Records drawn from a dataset
= Beginning of Section =

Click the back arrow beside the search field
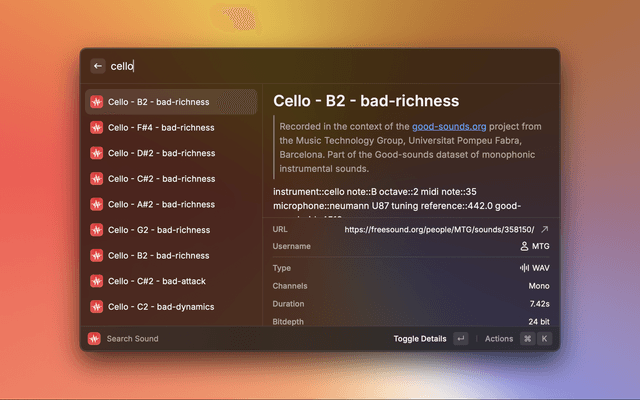The image size is (640, 400). pyautogui.click(x=98, y=66)

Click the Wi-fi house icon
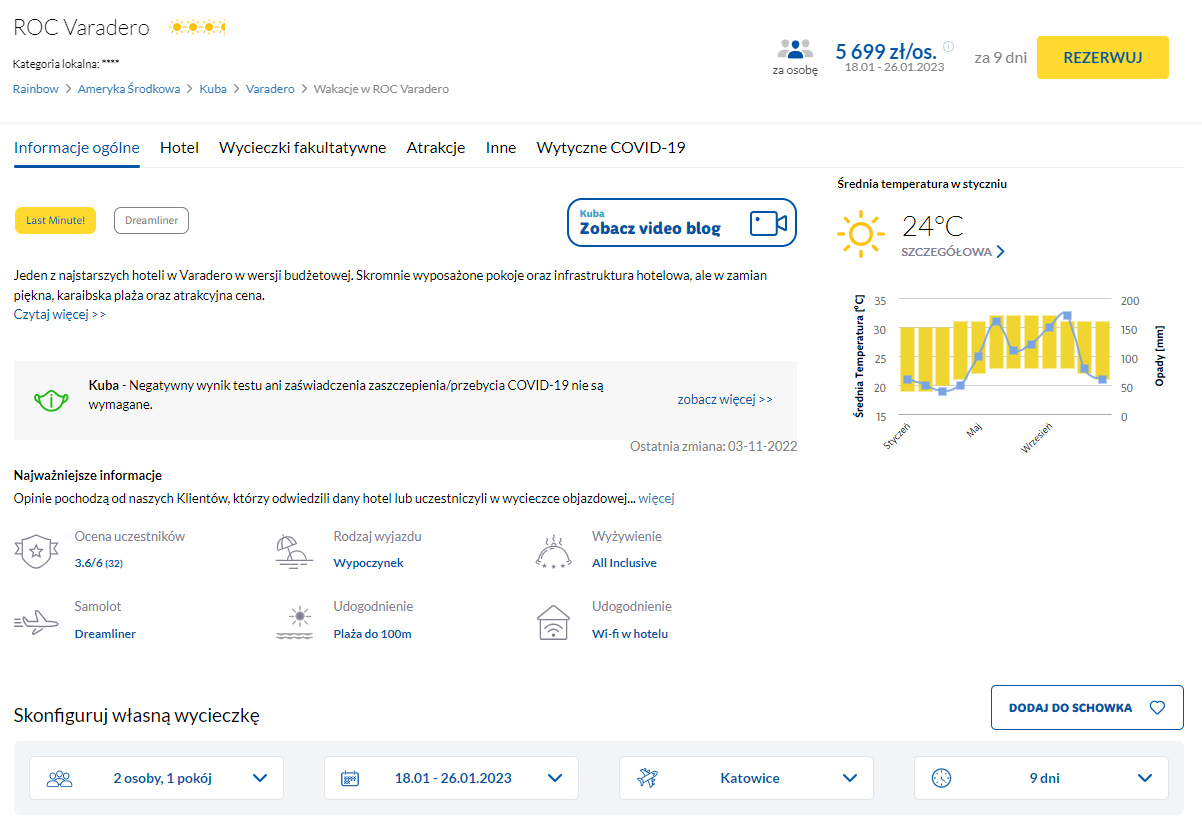(x=553, y=622)
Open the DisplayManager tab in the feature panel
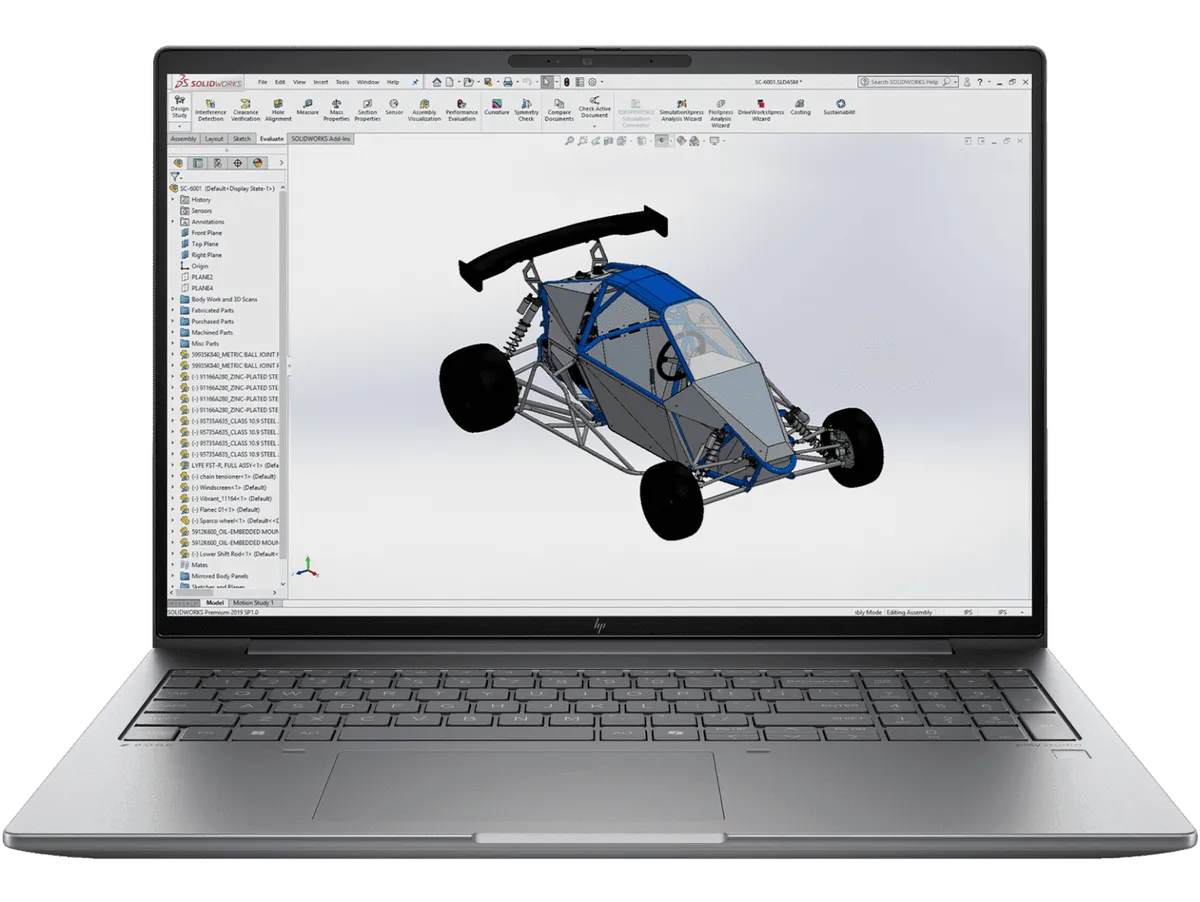 [x=258, y=163]
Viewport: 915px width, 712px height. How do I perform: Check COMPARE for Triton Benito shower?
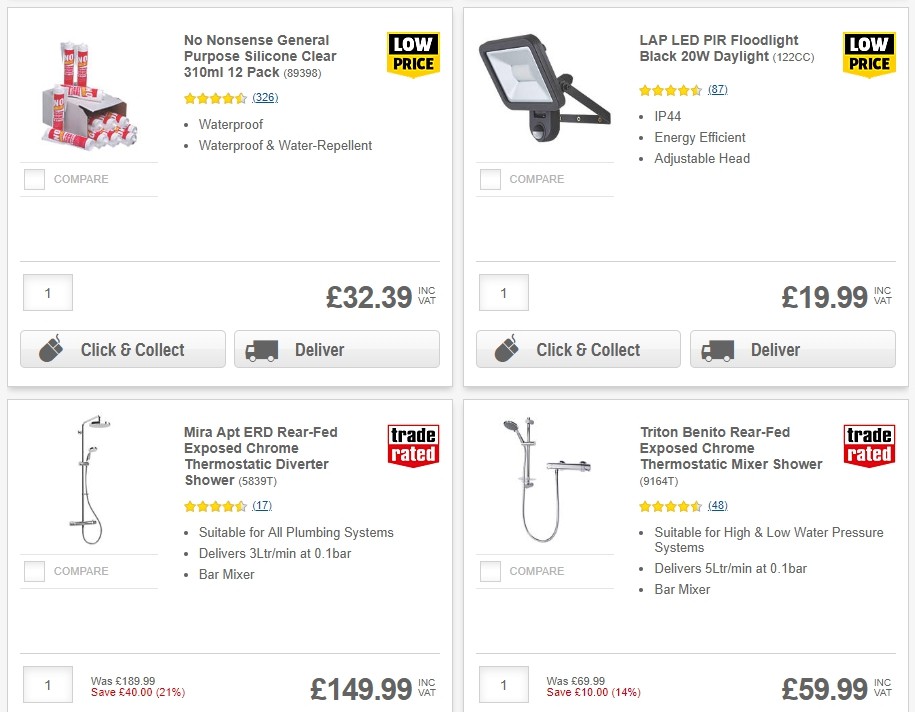tap(489, 571)
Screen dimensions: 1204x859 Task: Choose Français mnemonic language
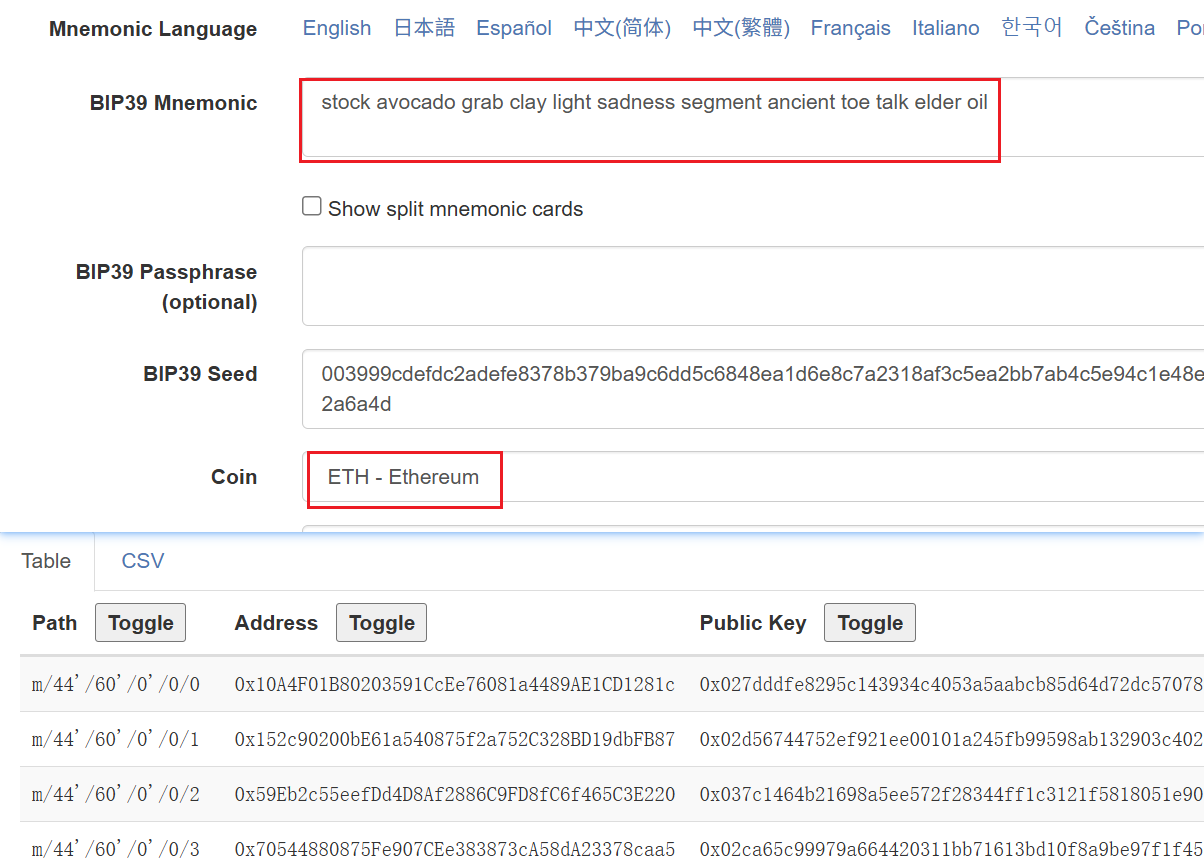pos(850,28)
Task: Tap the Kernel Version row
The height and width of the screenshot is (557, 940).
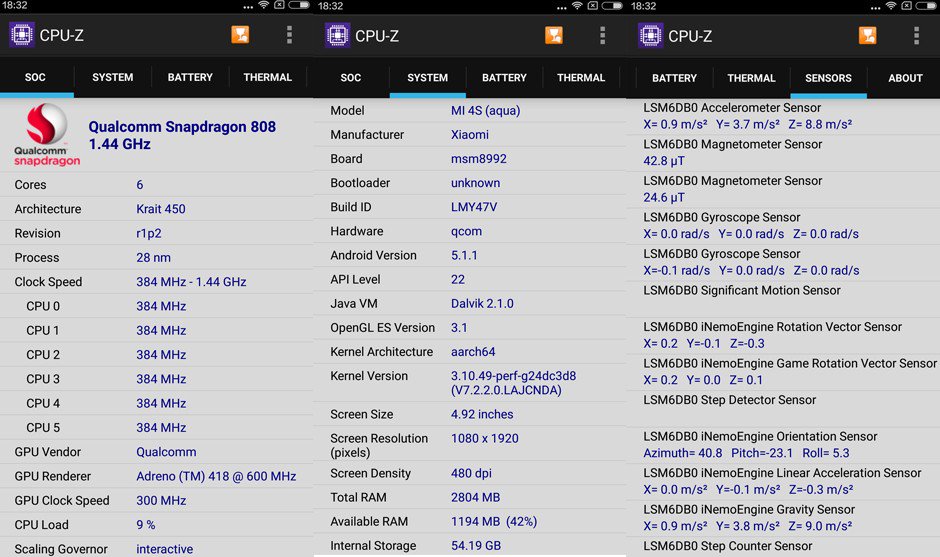Action: click(x=470, y=383)

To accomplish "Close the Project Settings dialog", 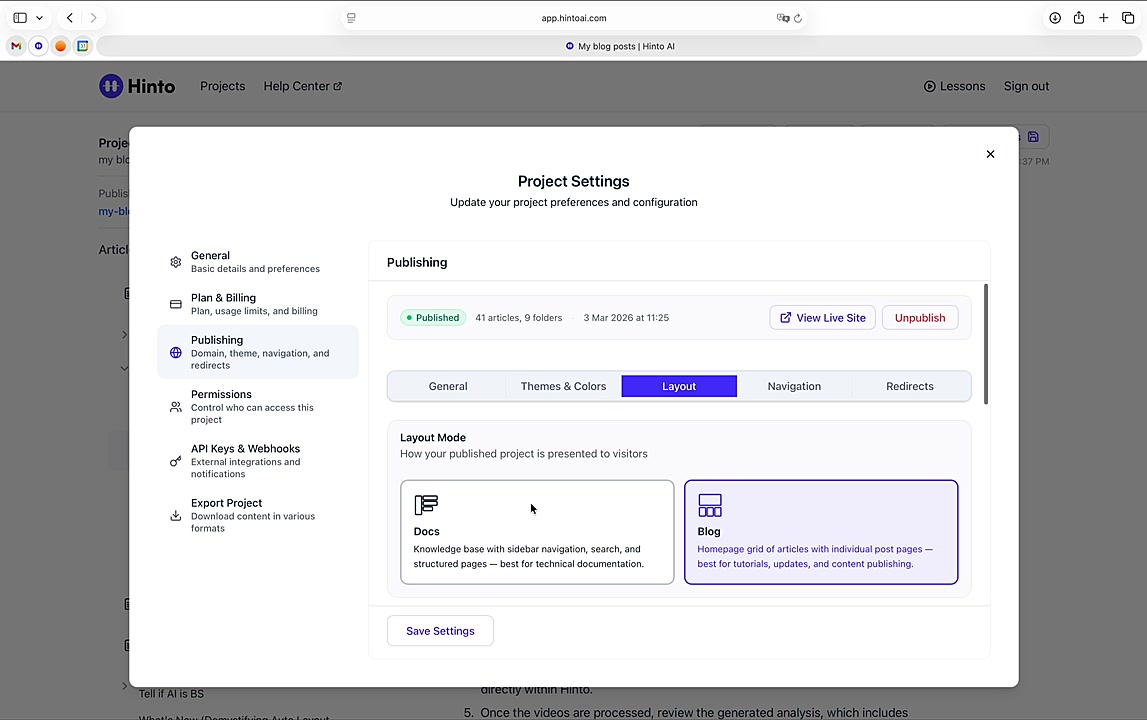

= End of Section =

* **Activity**
Please copy exactly the lines from the one containing "Viewport: 915px width, 712px" through the last line of the records, both ends included, and leave out any pictures.

* **Exercise solution**
Viewport: 915px width, 712px height. How do I perform: Check COMPARE for Triton Benito shower?
tap(489, 571)
Screen dimensions: 1204x859 Task: Choose Français mnemonic language
pos(850,28)
Task: Tap the Kernel Version row
The height and width of the screenshot is (557, 940).
Action: click(x=470, y=383)

To accomplish "Close the Project Settings dialog", 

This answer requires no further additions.